Transcribe the entries exactly as given and skip whatever images they hold.

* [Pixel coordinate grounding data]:
---
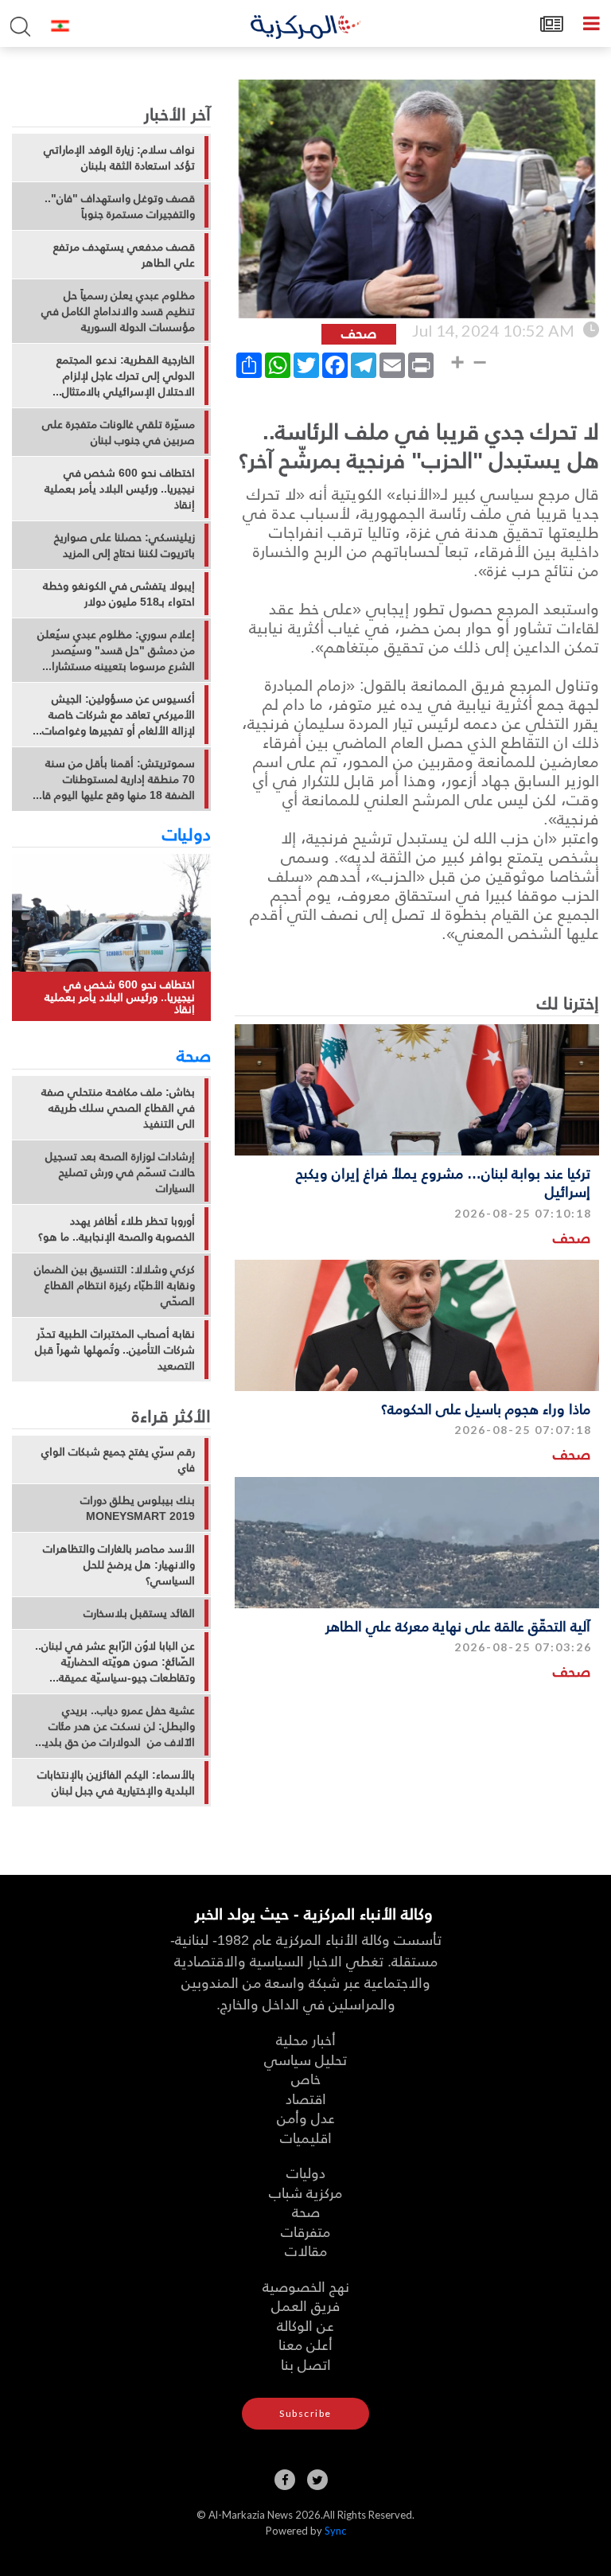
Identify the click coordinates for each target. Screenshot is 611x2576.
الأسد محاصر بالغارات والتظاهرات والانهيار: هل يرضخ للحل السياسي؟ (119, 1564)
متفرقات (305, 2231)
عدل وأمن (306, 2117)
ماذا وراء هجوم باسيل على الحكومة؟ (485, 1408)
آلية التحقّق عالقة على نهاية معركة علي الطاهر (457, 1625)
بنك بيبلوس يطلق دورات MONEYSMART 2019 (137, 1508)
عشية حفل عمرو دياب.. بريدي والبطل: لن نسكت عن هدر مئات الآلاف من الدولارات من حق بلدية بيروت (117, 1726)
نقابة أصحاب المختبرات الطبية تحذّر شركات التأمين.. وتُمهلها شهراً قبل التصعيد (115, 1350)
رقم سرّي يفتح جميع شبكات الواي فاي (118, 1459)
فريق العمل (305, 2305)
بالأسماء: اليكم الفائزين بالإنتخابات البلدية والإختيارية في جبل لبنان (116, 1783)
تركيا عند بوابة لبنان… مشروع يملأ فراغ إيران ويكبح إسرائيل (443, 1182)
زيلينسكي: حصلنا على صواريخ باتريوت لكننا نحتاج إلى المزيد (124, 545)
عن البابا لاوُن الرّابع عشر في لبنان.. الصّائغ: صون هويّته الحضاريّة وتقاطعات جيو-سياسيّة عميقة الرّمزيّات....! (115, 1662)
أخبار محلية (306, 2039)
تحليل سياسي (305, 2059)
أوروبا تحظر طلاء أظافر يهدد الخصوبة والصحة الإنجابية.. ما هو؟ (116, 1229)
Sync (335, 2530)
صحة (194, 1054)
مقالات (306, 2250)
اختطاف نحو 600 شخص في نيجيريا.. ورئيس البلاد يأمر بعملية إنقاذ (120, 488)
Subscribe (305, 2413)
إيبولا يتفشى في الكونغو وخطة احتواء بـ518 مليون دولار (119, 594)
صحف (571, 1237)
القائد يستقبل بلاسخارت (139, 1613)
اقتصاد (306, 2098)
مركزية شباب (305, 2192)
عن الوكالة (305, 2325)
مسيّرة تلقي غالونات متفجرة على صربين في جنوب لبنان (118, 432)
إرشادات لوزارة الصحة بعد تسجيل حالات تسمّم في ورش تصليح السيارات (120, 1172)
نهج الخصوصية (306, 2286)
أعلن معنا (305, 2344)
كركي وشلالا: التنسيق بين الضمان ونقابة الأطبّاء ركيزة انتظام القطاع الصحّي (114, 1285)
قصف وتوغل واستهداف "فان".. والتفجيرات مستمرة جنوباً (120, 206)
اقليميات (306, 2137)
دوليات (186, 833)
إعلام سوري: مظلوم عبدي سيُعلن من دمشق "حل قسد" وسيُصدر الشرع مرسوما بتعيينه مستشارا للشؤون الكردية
---
* [RESPONSE TO THE TASK]:
Identify the click coordinates for each target. Screenshot is 611x2576.
الأسد محاصر بالغارات والتظاهرات والانهيار: هل يرضخ للحل السياسي؟ (119, 1564)
متفرقات (305, 2231)
عدل وأمن (306, 2117)
ماذا وراء هجوم باسيل على الحكومة؟ (485, 1408)
آلية التحقّق عالقة على نهاية معركة علي الطاهر (457, 1625)
بنك بيبلوس يطلق دورات MONEYSMART 2019 (137, 1508)
عشية حفل عمرو دياب.. بريدي والبطل: لن نسكت عن هدر مئات الآلاف من الدولارات من حق بلدية بيروت (117, 1726)
نقابة أصحاب المختبرات الطبية تحذّر شركات التأمين.. وتُمهلها شهراً قبل التصعيد (115, 1350)
رقم سرّي يفتح جميع شبكات الواي فاي (118, 1459)
فريق العمل (305, 2305)
بالأسماء: اليكم الفائزين بالإنتخابات البلدية والإختيارية في جبل لبنان (116, 1783)
تركيا عند بوابة لبنان… مشروع يملأ فراغ إيران ويكبح إسرائيل (443, 1182)
زيلينسكي: حصلنا على صواريخ باتريوت لكننا نحتاج إلى المزيد (124, 545)
عن البابا لاوُن الرّابع عشر في لبنان.. الصّائغ: صون هويّته الحضاريّة وتقاطعات جيو-سياسيّة عميقة الرّمزيّات....! (115, 1662)
أخبار محلية (306, 2039)
تحليل سياسي (305, 2059)
أوروبا تحظر طلاء أظافر يهدد الخصوبة والصحة الإنجابية.. ما هو؟ (116, 1229)
Sync (335, 2530)
صحة (194, 1054)
مقالات (306, 2250)
اختطاف نحو 600 شخص في نيجيريا.. ورئيس البلاد يأمر بعملية إنقاذ (120, 488)
Subscribe (305, 2413)
إيبولا يتفشى في الكونغو وخطة احتواء بـ518 مليون دولار (119, 594)
صحف (571, 1237)
القائد يستقبل بلاسخارت (139, 1613)
اقتصاد (306, 2098)
مركزية شباب (305, 2192)
عن الوكالة (305, 2325)
مسيّرة تلقي غالونات متفجرة على صربين في جنوب لبنان (118, 432)
إرشادات لوزارة الصحة بعد تسجيل حالات تسمّم في ورش تصليح السيارات (120, 1172)
نهج الخصوصية (306, 2286)
أعلن معنا (305, 2344)
كركي وشلالا: التنسيق بين الضمان ونقابة الأطبّاء ركيزة انتظام القطاع الصحّي (114, 1285)
قصف وتوغل واستهداف "فان".. والتفجيرات مستمرة جنوباً (120, 206)
اقليميات (306, 2137)
دوليات (186, 833)
إعلام سوري: مظلوم عبدي سيُعلن من دمشق "حل قسد" وسيُصدر الشرع مرسوما بتعيينه مستشارا للشؤون الكردية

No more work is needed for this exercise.